Meinert is a native of rural, farm-country Minnesota, got his PhD in statistics at the University of Minnesota, and went on to head one of the early clinical trial coordinating centers at the University of Maryland, where he coordinated an early secondary prevention trial in coronary disease, the CDP.

His research is largely in randomized clinical trials of AIDS, cardiovascular diseases, and asthma. His contributions to clinical trial design and operation were early and seminal, and they continue to the present as he analyzes policy and practices of this central medical methodology, including the shut-down of trials by external forces such as Institutional Review Boards and the OHRP.

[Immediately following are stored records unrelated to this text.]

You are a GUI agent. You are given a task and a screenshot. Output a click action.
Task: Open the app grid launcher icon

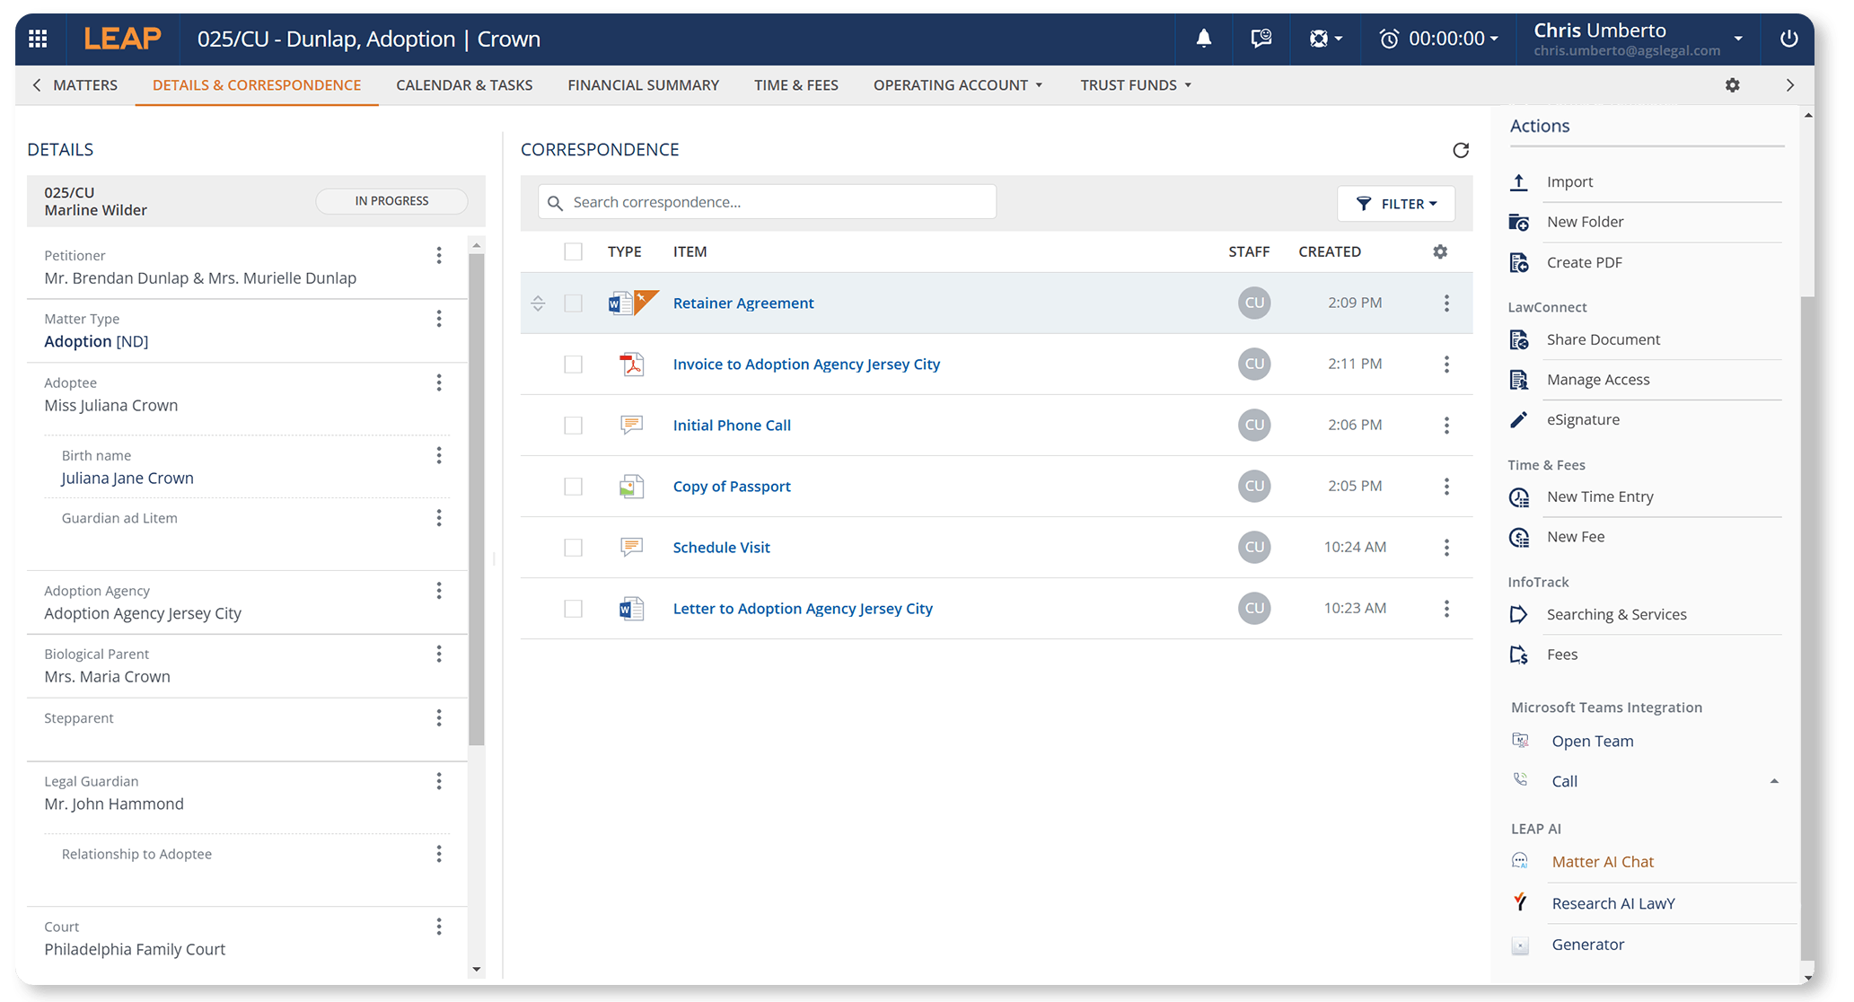[x=38, y=39]
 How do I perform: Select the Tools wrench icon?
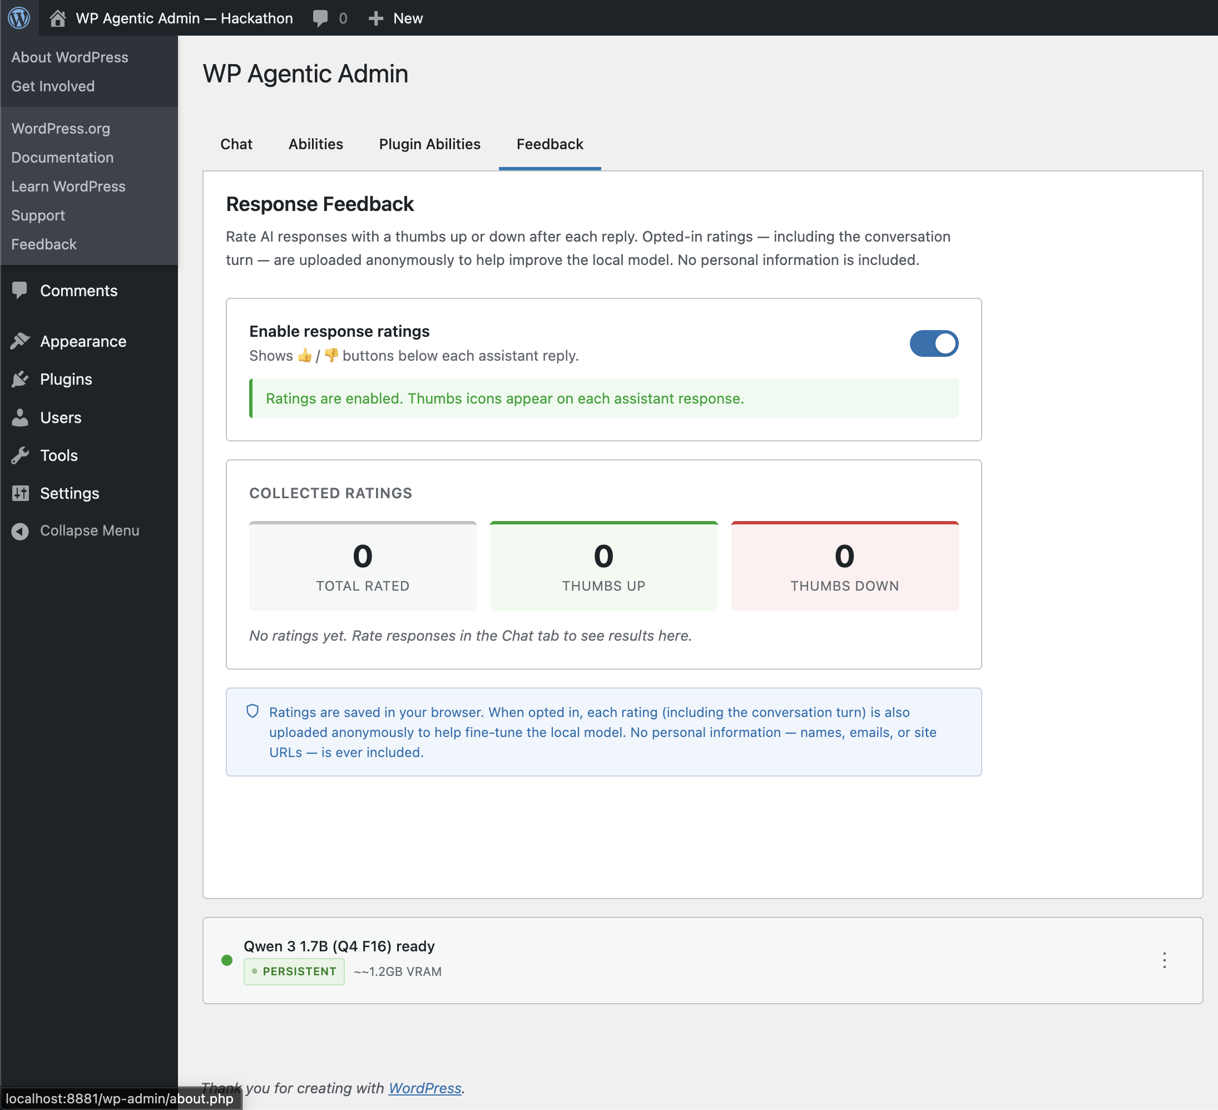21,455
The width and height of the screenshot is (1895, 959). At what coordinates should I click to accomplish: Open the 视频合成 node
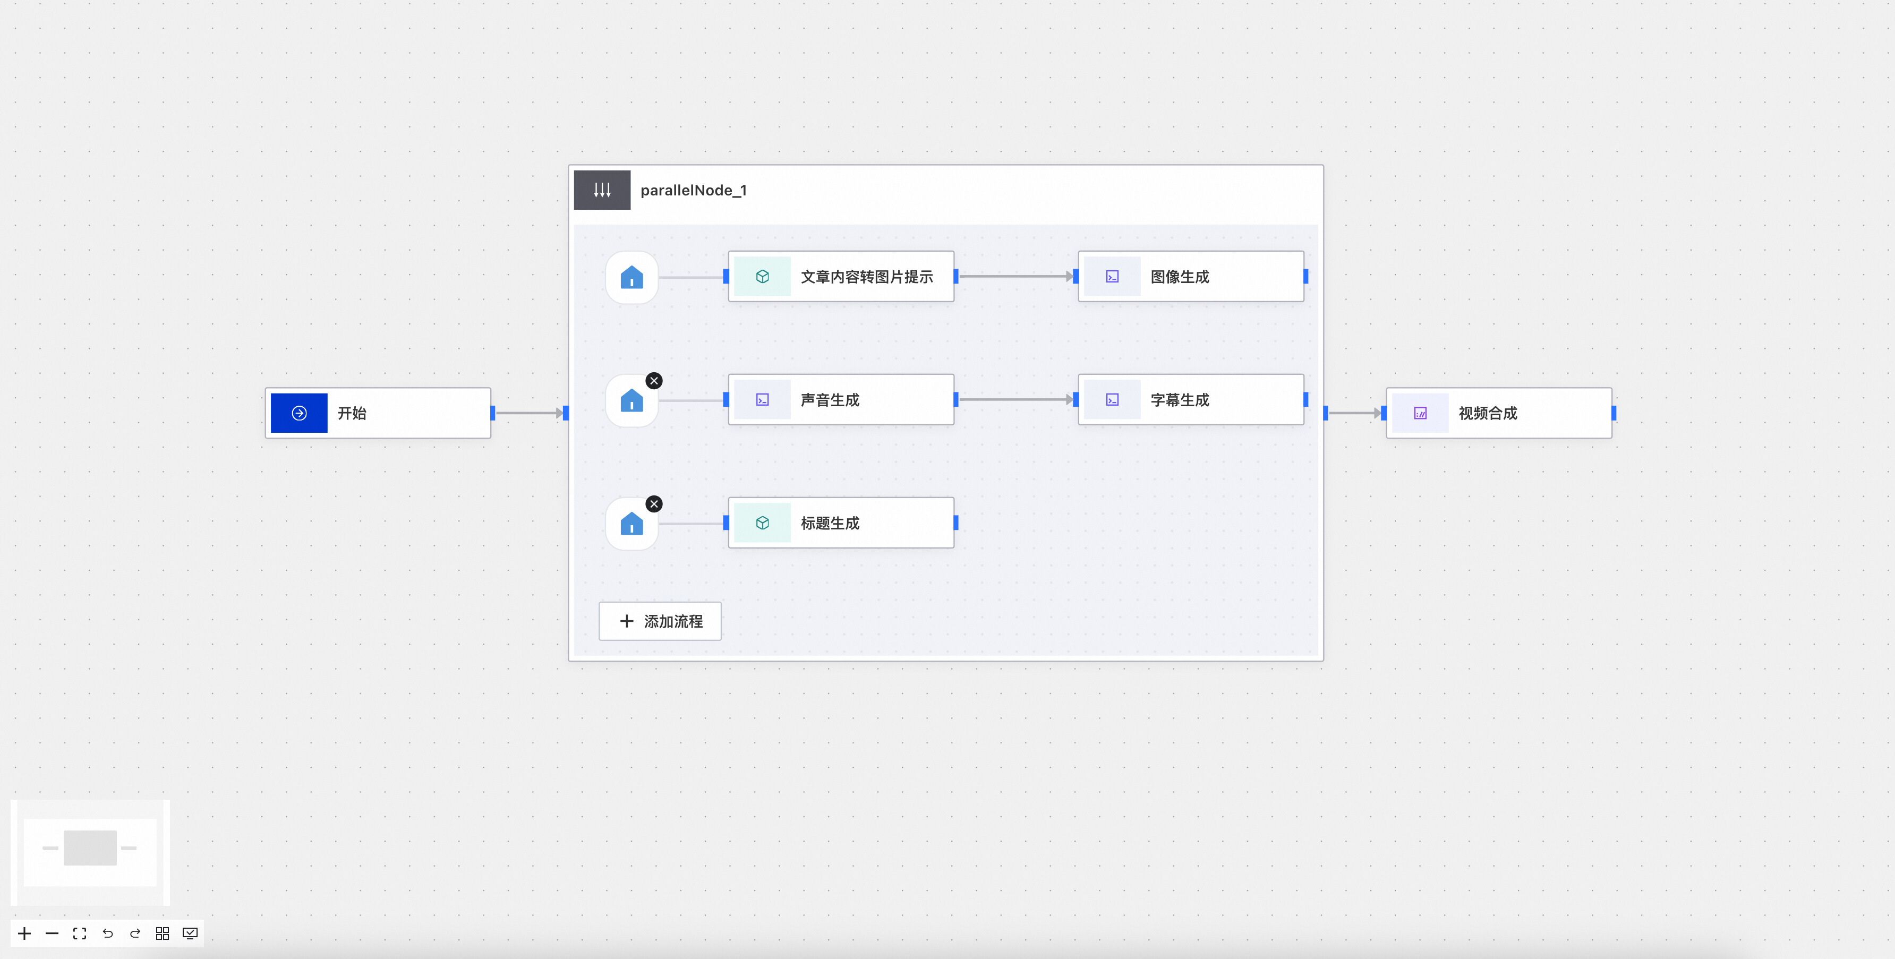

His editorials, often provocatively titled, are among his more piercing and valued contributions. (HB)

Sources

Meinert, C.L. 1998. ‘Masked monitoring in clinical trials – Blind stupidity?’ New England Journal of Medicine, 338(19), pp. 1381-1382.

Meinert, C.L. 1998. ‘IRBs and randomized clinical trials’. IRB, 20(2-3), pp. 9-11.

Meinert, C.L. 1998. ‘Clinical trials and treatment effects monitoring’. Controlled Clinical Trials, 19, pp. 515-522.

Meinert, C.L. and Gilpin, A.K. 2001. ‘Estimation of gender bias in clinical trials’. Statistics in Medicine, 20, pp. 1153-1164.